Keele's 'Ages and Stages' research team hosted a visit from Professor Janet Fast and Jacquie Eales, from the University of Alberta in Edmonton, Canada, who were here to discuss the links between the 'Ages and Stages' project at Keele and their project entitled: Health and Creative Aging: Theatre as a Pathway to Healthy Aging.
 
The Keele team is researching the role that Stoke-on-Trent's Victoria Theatre (now the New Vic Theatre) has played in the lives of people living and working in the Potteries during the last forty years. The Canadian team is carrying out research with the 'GeriActors and Friends' intergenerational theatre company in Edmonton, exploring the participation of older adults in theatrical productions and how this may enhance health and well-being. The 'Ages and Stages' project, led by Professor Miriam Bernard, Centre for Social Gerontology/Research Institute for Life Course Studies, pictured below, is funded by the multi-research council New Dynamics of Ageing (NDA) Programme.

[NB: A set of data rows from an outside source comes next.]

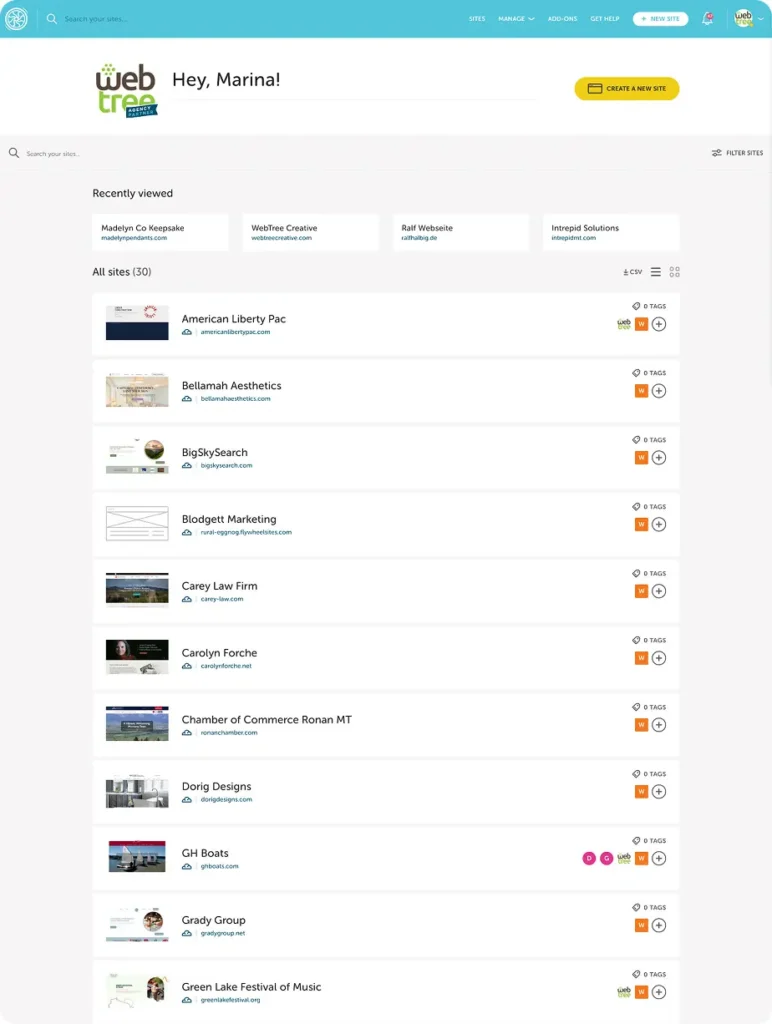Go to the Sites menu item
This screenshot has width=772, height=1024.
coord(477,19)
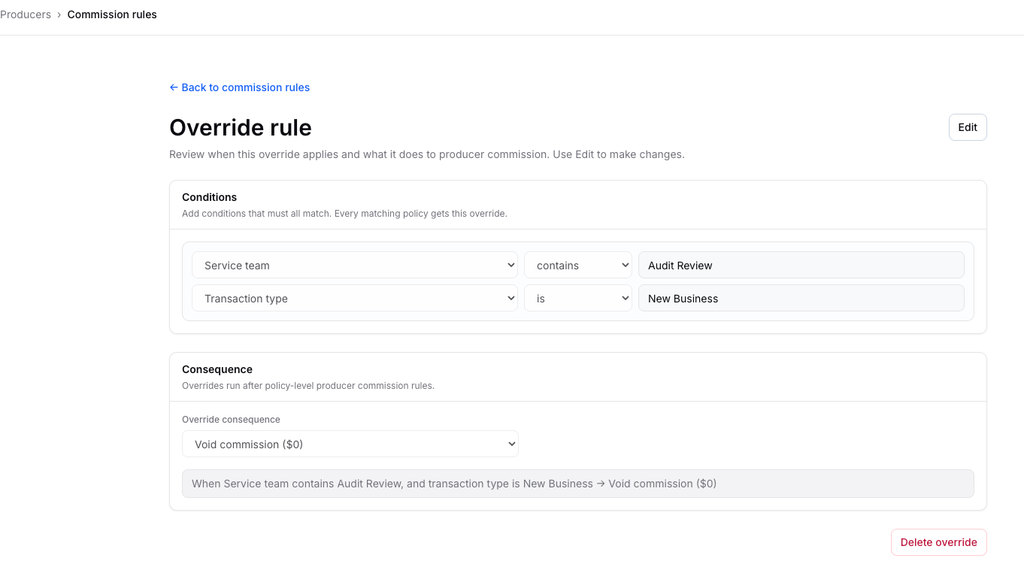The width and height of the screenshot is (1024, 577).
Task: Click the chevron arrow on contains operator select
Action: (625, 265)
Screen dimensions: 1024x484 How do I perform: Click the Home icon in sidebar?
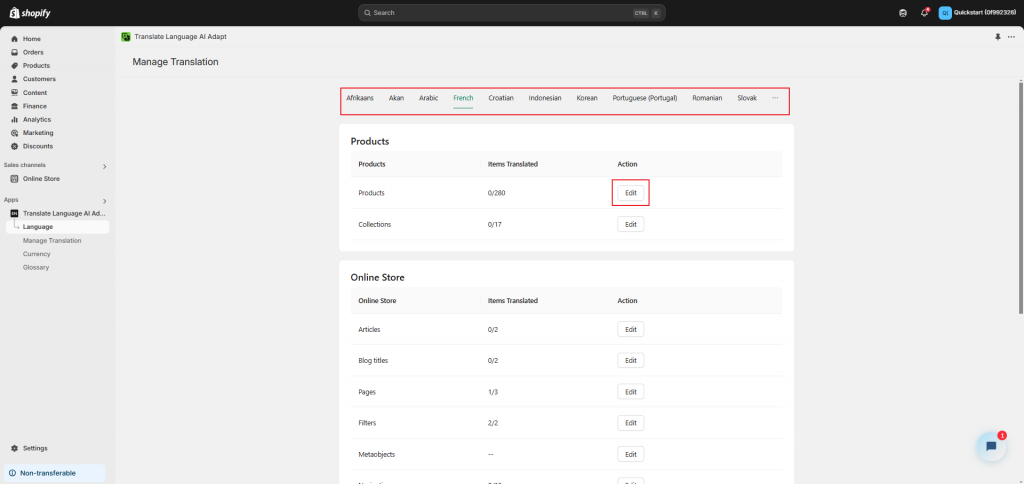pos(14,39)
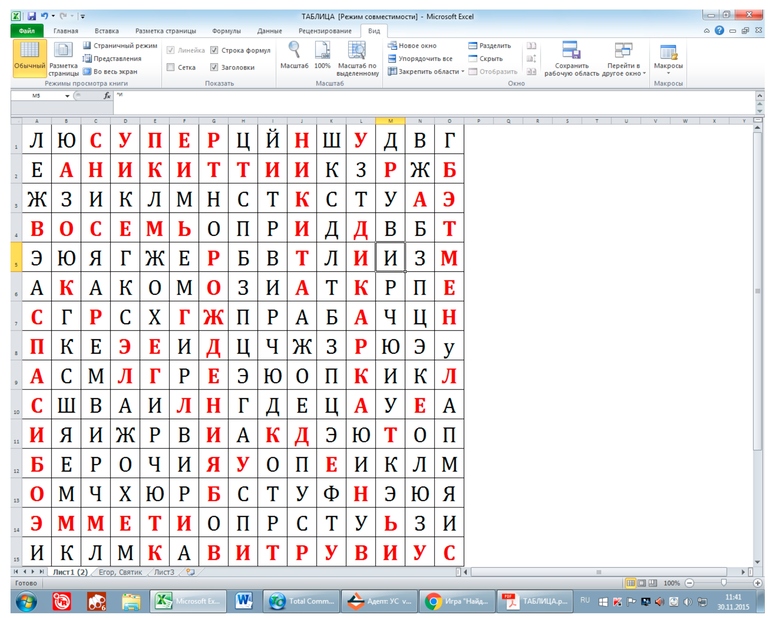Click Масштаб по выделенному
Image resolution: width=770 pixels, height=618 pixels.
point(357,56)
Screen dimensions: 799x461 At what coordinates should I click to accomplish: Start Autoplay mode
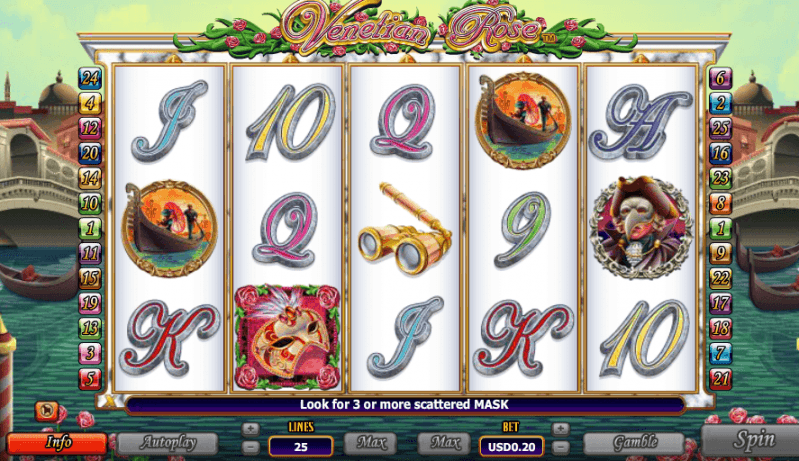click(x=168, y=443)
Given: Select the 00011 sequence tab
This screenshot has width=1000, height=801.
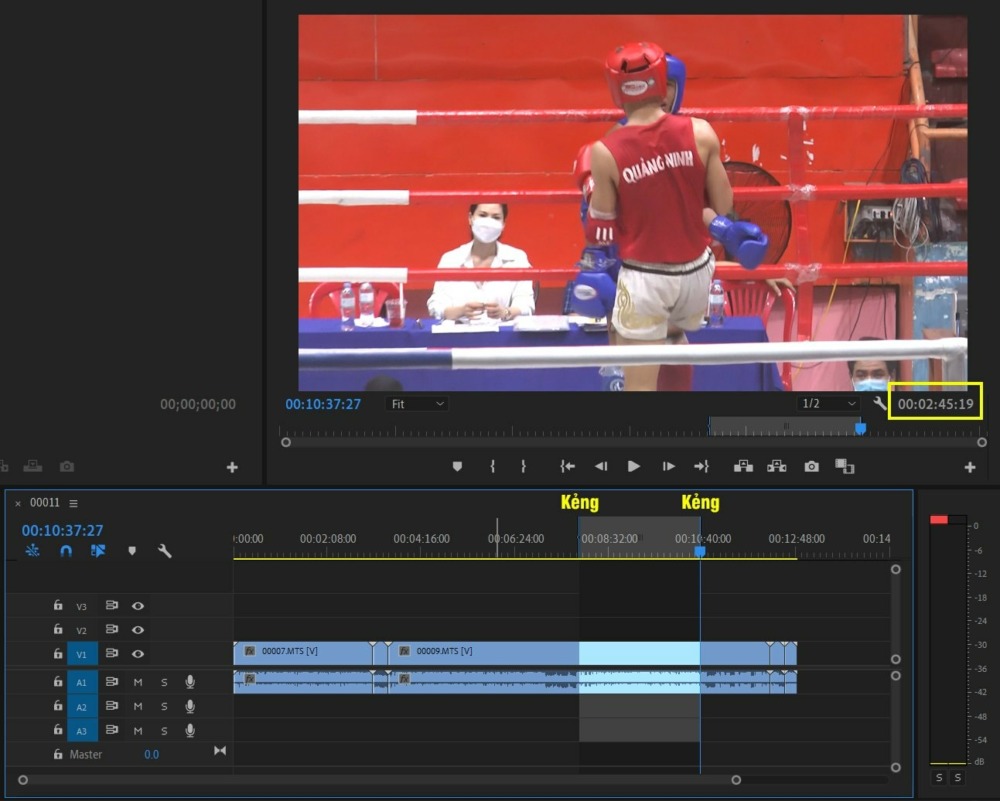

Present at the meeting were three members of the NDA's 'Older People's Reference Group', who advise the Programme Director, help to monitor and disseminate outputs, and act as a source of advice and support for projects.

ANIMATION AND CULTURE

Keele welcomed Amecon, the largest UK convention dedicated to the celebration of Japanese animation, comics and culture, last weekend. The convention took over the campus and a number of facilities for the three-day event, which attracted 1,200 visitors.

Registration, a dealers' room and bring-and-buy sale were in the sports centre. The Students' Union was the venue for their full programme of evening events and rooms within the Dorothy Hodgkin Building were converted into gaming areas and video programming zones. Keele's conference management service dealt with 750 bed and breakfast bookings.

FROM THE ARCHIVES

20 August 1959

Sir Jacob Epstein, once known as a controversial sculptor but latterly almost a traditionalist, has died at the age of 78. One of the last works completed by the sculptor was a portrait bust in bronze of Princess Margaret, commissioned by the University.  The figure started out as a head and shoulders and grew to a half-length as Sir Jacob was fascinated by the Royal hands.